- The paper demonstrates that triggerless data poisoning attacks bypass conventional detection methods, compromising NL-to-code security.
- It systematically evaluates three strategies (spectral, activation clustering, static analysis) across models like CodeBERT, CodeT5+, and AST-T5.
- The findings underscore the need for semantic-aware anomaly detection and multi-layered defenses to mitigate emerging poisoning threats.
Detecting Stealthy Data Poisoning Attacks in AI Code Generators
Introduction and Motivation
The increasing integration of deep learning (DL) models for natural language-to-code (NL-to-code) generation into software engineering workflows has introduced new attack surfaces, particularly through the training data pipeline. The reliance on large, unsanitized datasets sourced from public repositories exposes these models to data poisoning attacks, where adversaries inject malicious samples to bias model behavior. Recent advances in targeted, triggerless poisoning attacks—where secure code is silently replaced with semantically equivalent but vulnerable implementations—pose a significant challenge for existing detection methods, as these attacks lack explicit triggers or statistical anomalies in the input space.
This paper presents a systematic empirical evaluation of state-of-the-art poisoning detection methods under a stealthy, triggerless threat model for NL-to-code generation. The paper targets three representative encoder-decoder models (CodeBERT, CodeT5+, AST-T5) and evaluates three detection strategies: spectral signatures analysis, activation clustering, and static analysis. The findings reveal that all methods struggle to reliably detect triggerless poisoning, underscoring a critical gap in the security of AI-assisted code generation pipelines.
Attack Model and Dataset Construction
The attack model assumes an adversary with partial access to the training data, capable of injecting poisoned samples by replacing secure code with functionally equivalent but insecure implementations, while leaving the NL description unchanged. This approach avoids explicit triggers, making poisoned samples statistically and semantically similar to clean data.
The dataset used for evaluation is an extension of Cotroneo et al.'s Python NL-to-code benchmark, augmented to increase size and maintain balanced coverage across CWE categories. Each vulnerable code snippet is paired with a secure counterpart, and NL descriptions are curated to avoid revealing vulnerabilities. The final dataset comprises 1,610 NL-to-code pairs, with a mix of safe and unsafe implementations, enabling robust evaluation of detection methods under varying poisoning rates (0–20%).
Evaluated Models and Detection Methods
Three encoder-decoder models are selected for their architectural diversity and relevance to code generation tasks:
- CodeBERT: A RoBERTa-based encoder with a transformer decoder, primarily optimized for code representation.
- CodeT5+: A T5-architecture model pre-trained on code and text, with strong code synthesis capabilities.

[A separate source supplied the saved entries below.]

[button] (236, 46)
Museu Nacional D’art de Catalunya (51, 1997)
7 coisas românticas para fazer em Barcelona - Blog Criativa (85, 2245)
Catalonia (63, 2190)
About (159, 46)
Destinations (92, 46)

- AST-T5: A T5 variant incorporating abstract syntax tree (AST) information for enhanced syntactic and semantic modeling.
The detection methods evaluated are:
- Spectral Signatures Analysis: Identifies statistical anomalies in latent representations via SVD, assuming poisoned samples align with dominant spectral components.
- Activation Clustering: Clusters neural activations from the last hidden layer, using PCA or t-SNE for dimensionality reduction and K-Means or agglomerative clustering to separate clean and poisoned samples.
- Static Analysis (Semgrep OSS): Applies syntactic pattern matching to detect code patterns indicative of vulnerabilities, independent of model representations.
Experimental Results
The baseline code generation performance is assessed using Edit Distance (ED) and BLEU-4 scores, averaged across poisoning rates.
Figure 1: Code generation performance of DL models measured via edit distance and BLEU-4 score, averaged over all poisoning rates.
CodeT5+ and AST-T5 demonstrate substantially higher code generation quality compared to CodeBERT, as evidenced by higher ED and BLEU-4 scores. This discrepancy is critical, as detection methods relying on model representations are sensitive to the underlying model's generative fidelity.
Spectral Signatures Analysis
Spectral signatures analysis fails to provide reliable detection in the absence of explicit triggers. Even at 20% poisoning, the best F1-score achieved is 0.34 (CodeT5+), with most poisoned samples missed or many false positives. CodeBERT's poor representation quality further degrades detection performance, with F1-scores dropping to 0.02 at high poisoning rates. The method's reliance on separable latent features is fundamentally challenged by the stealthy nature of triggerless poisoning.
Activation Clustering
Activation clustering exhibits high variability and instability, with F1-scores rarely exceeding 0.4 even at unrealistically high poisoning rates. The method is highly sensitive to the choice of dimensionality reduction and clustering algorithms, and frequently misclassifies clean samples as poisoned, especially in the absence of explicit triggers.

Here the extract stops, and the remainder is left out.